Walter Cecil Crawley FES (29 March 1880 - 11 October 1940) was a British tennis player and entomologist. He was active from 1901 to 1927 and won 8 career singles titles.

==Life==
Crawley was born on 29 March 1880 and educated at St John's School, Leatherhead. In 1901 he played his first tournament at the Yorkshire Championships where he lost in round three to Ernest Watson. he won his first singles title at the North of England Championships in 1907. The same year he won the inaugural Dieppe International Championship men's singles title. He competed in the singles and doubles at the 1908 Summer Olympics. In the doubles, he reached the quarterfinals with Kenneth Powell in which they lost to compatriots and eventual Olympic champions George Hillyard and Reginald Doherty.
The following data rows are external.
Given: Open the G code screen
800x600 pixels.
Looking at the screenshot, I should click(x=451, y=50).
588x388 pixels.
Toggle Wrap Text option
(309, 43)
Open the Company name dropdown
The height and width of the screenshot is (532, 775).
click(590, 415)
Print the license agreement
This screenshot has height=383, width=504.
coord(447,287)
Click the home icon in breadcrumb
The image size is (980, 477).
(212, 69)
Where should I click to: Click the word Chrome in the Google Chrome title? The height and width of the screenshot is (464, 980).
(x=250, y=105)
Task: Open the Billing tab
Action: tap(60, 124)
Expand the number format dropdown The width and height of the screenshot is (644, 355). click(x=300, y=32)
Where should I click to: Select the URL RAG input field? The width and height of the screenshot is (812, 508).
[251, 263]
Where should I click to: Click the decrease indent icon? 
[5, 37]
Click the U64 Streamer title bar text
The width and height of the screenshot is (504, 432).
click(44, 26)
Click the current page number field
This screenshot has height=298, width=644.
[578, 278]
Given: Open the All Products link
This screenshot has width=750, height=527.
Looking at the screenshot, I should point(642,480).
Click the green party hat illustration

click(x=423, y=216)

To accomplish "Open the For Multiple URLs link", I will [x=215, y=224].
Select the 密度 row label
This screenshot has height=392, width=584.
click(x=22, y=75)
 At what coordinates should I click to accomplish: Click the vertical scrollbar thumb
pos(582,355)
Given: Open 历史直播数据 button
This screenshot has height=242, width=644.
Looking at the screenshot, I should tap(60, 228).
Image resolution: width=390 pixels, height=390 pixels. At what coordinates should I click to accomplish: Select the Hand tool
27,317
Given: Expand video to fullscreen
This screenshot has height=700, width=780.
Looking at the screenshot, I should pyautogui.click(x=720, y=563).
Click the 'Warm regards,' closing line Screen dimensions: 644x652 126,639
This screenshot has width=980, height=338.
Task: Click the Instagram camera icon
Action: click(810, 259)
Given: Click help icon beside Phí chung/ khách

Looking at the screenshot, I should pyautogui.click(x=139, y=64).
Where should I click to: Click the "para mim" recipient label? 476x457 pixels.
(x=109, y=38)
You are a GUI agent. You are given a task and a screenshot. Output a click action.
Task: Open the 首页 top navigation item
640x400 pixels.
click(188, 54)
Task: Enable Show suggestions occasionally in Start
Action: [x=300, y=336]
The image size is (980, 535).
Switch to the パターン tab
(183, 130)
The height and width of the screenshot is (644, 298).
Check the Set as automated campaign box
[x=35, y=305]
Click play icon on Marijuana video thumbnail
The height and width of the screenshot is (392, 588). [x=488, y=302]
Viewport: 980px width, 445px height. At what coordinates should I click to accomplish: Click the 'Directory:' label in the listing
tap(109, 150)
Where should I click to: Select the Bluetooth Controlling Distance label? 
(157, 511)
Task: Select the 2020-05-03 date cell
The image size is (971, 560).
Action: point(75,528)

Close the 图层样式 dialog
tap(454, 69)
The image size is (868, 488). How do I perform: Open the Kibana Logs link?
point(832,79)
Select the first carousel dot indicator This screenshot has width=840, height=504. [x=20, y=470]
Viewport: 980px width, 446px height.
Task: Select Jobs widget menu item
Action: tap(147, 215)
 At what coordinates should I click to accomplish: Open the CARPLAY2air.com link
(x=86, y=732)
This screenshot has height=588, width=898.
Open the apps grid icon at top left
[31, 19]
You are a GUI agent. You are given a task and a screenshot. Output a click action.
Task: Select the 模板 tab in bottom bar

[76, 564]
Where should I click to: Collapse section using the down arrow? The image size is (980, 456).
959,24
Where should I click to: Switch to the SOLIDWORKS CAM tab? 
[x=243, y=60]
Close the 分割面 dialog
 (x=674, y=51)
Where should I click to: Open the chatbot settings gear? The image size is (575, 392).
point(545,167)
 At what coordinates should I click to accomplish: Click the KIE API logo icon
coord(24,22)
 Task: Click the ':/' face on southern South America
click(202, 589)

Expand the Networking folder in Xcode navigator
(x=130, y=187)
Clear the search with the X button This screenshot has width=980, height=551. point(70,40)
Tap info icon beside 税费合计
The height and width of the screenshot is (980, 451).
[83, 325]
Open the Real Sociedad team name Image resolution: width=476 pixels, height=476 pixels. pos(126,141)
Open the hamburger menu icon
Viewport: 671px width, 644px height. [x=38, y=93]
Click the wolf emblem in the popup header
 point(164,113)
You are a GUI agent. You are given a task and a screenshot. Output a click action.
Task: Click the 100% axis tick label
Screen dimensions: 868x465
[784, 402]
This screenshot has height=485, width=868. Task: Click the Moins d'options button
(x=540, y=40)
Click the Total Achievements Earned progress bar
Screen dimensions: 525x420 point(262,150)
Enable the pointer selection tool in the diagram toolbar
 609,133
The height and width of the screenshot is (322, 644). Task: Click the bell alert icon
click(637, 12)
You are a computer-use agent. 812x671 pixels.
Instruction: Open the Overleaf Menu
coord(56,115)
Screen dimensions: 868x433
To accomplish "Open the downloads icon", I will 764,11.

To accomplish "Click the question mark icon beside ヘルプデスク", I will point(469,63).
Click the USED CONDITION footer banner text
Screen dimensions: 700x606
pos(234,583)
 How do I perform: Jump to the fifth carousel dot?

His other career singles highlights include winning the Chichester Open (1907), the Epsom Open (1908), the Sussex Championships (1908), Roehampton Autumn Meeting (1922) and the Brockenhurst Open (1922). In addition he was also a losing finalist at the Derbyshire Championships (1903), the Northumberland Championships (1903), the Berkshire Championships (1904), the Championships of Pays-d'Enhaut (1906), the South of England Championships (1907), the Leicestershire County Lawn Tennis Championships (1908), the Championship of Europe (1908), Championship of Wales (1909), Nottinghamshire Championships (1910), Welsh Covered Court Championships (1921), the London Covered Court Championships (1921), the British Covered Court Championships (1921) and the Isle of Wight Championships (1922).

He won his final singles title in 1923 at the New Forest Open. He played his final tournament at the 1927 Wimbledon Championships. He studied ants and was a Fellow of the Entomological Society. His brother, Alfred Ernest Crawley was also a tennis player.